Rows on where targets appear
** start **

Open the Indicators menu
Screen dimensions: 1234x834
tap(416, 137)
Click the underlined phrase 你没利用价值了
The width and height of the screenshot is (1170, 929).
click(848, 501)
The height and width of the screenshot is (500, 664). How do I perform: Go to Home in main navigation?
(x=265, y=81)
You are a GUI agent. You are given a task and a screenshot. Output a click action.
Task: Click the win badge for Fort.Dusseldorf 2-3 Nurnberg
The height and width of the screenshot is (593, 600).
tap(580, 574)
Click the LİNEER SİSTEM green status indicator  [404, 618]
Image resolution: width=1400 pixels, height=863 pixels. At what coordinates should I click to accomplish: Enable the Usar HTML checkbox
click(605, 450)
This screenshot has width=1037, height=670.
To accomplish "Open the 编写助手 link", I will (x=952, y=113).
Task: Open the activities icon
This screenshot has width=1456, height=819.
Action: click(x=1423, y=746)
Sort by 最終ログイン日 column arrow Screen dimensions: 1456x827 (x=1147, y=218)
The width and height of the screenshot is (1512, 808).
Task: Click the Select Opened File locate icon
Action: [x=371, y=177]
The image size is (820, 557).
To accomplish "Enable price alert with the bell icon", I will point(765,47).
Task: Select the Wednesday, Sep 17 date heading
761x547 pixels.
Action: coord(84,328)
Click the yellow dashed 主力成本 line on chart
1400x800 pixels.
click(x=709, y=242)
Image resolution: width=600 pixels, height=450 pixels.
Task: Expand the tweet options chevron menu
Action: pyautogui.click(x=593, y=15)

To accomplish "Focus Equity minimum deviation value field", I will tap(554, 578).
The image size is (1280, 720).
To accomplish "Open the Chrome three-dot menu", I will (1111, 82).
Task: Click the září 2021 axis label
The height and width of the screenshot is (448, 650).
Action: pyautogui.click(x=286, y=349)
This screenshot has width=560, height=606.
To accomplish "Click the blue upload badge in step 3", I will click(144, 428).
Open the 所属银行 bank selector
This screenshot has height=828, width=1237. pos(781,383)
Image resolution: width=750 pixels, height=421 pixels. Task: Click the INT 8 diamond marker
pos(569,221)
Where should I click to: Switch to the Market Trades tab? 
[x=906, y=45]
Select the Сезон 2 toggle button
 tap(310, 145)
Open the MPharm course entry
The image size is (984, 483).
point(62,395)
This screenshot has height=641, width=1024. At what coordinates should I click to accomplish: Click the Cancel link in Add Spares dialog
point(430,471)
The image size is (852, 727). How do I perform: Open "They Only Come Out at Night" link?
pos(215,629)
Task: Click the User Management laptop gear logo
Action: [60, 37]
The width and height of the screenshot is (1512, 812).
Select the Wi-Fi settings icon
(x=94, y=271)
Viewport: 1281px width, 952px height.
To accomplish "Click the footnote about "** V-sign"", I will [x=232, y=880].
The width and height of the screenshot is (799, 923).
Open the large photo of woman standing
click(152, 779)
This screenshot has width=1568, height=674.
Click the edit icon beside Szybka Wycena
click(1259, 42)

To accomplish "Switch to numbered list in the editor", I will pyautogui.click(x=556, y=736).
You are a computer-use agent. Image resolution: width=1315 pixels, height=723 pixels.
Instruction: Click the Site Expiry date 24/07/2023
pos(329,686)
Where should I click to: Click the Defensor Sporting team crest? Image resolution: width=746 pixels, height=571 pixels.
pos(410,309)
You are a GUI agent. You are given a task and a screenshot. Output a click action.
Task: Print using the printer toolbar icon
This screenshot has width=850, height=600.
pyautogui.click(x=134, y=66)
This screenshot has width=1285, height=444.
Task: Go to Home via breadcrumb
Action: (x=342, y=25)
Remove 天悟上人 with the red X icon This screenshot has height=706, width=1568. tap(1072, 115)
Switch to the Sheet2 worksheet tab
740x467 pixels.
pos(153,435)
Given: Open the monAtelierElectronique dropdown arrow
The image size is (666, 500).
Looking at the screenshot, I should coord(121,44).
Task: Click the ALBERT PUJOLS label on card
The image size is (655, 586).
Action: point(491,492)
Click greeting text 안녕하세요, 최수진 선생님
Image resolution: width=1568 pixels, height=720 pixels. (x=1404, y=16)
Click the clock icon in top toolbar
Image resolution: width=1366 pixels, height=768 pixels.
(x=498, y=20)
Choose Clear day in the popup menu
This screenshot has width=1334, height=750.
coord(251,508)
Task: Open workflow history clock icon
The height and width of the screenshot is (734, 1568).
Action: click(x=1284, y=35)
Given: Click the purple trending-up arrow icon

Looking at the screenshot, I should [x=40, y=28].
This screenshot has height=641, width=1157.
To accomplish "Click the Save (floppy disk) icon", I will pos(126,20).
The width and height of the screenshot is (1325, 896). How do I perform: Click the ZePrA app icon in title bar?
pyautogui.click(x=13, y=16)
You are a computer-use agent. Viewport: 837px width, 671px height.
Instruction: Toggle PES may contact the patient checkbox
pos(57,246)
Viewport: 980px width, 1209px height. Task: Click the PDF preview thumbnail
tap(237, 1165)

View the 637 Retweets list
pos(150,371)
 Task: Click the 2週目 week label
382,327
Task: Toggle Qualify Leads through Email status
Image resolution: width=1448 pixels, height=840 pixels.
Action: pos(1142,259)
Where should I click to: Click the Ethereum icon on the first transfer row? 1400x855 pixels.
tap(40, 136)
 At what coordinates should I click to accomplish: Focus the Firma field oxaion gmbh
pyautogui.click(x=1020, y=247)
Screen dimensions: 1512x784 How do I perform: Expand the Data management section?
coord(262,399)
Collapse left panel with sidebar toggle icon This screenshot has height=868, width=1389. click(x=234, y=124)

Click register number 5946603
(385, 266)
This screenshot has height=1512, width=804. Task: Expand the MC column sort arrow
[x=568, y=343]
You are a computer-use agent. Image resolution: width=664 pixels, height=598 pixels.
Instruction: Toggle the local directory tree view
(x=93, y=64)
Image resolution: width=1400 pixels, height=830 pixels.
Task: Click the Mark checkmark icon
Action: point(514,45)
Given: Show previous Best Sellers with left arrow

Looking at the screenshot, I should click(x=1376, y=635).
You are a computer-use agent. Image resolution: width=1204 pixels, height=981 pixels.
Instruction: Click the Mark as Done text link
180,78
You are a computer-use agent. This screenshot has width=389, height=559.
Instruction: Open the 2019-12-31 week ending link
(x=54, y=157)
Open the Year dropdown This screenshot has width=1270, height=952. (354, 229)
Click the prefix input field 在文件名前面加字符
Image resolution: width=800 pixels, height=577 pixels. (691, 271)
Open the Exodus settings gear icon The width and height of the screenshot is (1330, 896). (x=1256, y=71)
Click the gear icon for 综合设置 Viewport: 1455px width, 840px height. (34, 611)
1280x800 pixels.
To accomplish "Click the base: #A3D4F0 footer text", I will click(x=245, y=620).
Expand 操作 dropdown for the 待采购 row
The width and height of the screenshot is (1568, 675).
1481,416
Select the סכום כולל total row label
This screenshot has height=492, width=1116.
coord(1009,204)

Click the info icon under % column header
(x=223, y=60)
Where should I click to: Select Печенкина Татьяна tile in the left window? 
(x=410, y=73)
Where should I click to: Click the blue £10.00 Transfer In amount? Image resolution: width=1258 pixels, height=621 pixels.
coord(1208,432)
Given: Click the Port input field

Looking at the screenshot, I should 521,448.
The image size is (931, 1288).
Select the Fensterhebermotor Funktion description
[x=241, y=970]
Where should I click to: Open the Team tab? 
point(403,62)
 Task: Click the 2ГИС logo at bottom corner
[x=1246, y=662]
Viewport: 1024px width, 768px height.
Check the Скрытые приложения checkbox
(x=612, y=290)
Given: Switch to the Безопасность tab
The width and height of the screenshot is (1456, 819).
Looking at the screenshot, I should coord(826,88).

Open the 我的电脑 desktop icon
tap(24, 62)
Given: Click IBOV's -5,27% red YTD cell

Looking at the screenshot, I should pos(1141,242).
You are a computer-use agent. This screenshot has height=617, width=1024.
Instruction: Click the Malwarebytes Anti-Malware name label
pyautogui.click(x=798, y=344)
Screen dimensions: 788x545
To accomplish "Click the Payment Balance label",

** end **

*Task description:* Put every line of the entries above, from the line containing "Choose Clear day in the popup menu" through the line containing "tap(40, 136)" inclusive, into a JSON list of strings. Use one string per line and leave out blank lines.

*Exercise solution:*
[
  "Choose Clear day in the popup menu",
  "This screenshot has width=1334, height=750.",
  "coord(251,508)",
  "Task: Open workflow history clock icon",
  "The height and width of the screenshot is (734, 1568).",
  "Action: click(x=1284, y=35)",
  "Given: Click the purple trending-up arrow icon",
  "Looking at the screenshot, I should [x=40, y=28].",
  "This screenshot has height=641, width=1157.",
  "To accomplish \"Click the Save (floppy disk) icon\", I will pos(126,20).",
  "The width and height of the screenshot is (1325, 896). How do I perform: Click the ZePrA app icon in title bar?",
  "pyautogui.click(x=13, y=16)",
  "You are a computer-use agent. Viewport: 837px width, 671px height.",
  "Instruction: Toggle PES may contact the patient checkbox",
  "pos(57,246)",
  "Viewport: 980px width, 1209px height. Task: Click the PDF preview thumbnail",
  "tap(237, 1165)",
  "View the 637 Retweets list",
  "pos(150,371)",
  " Task: Click the 2週目 week label",
  "382,327",
  "Task: Toggle Qualify Leads through Email status",
  "Image resolution: width=1448 pixels, height=840 pixels.",
  "Action: pos(1142,259)",
  "Where should I click to: Click the Ethereum icon on the first transfer row? 1400x855 pixels.",
  "tap(40, 136)"
]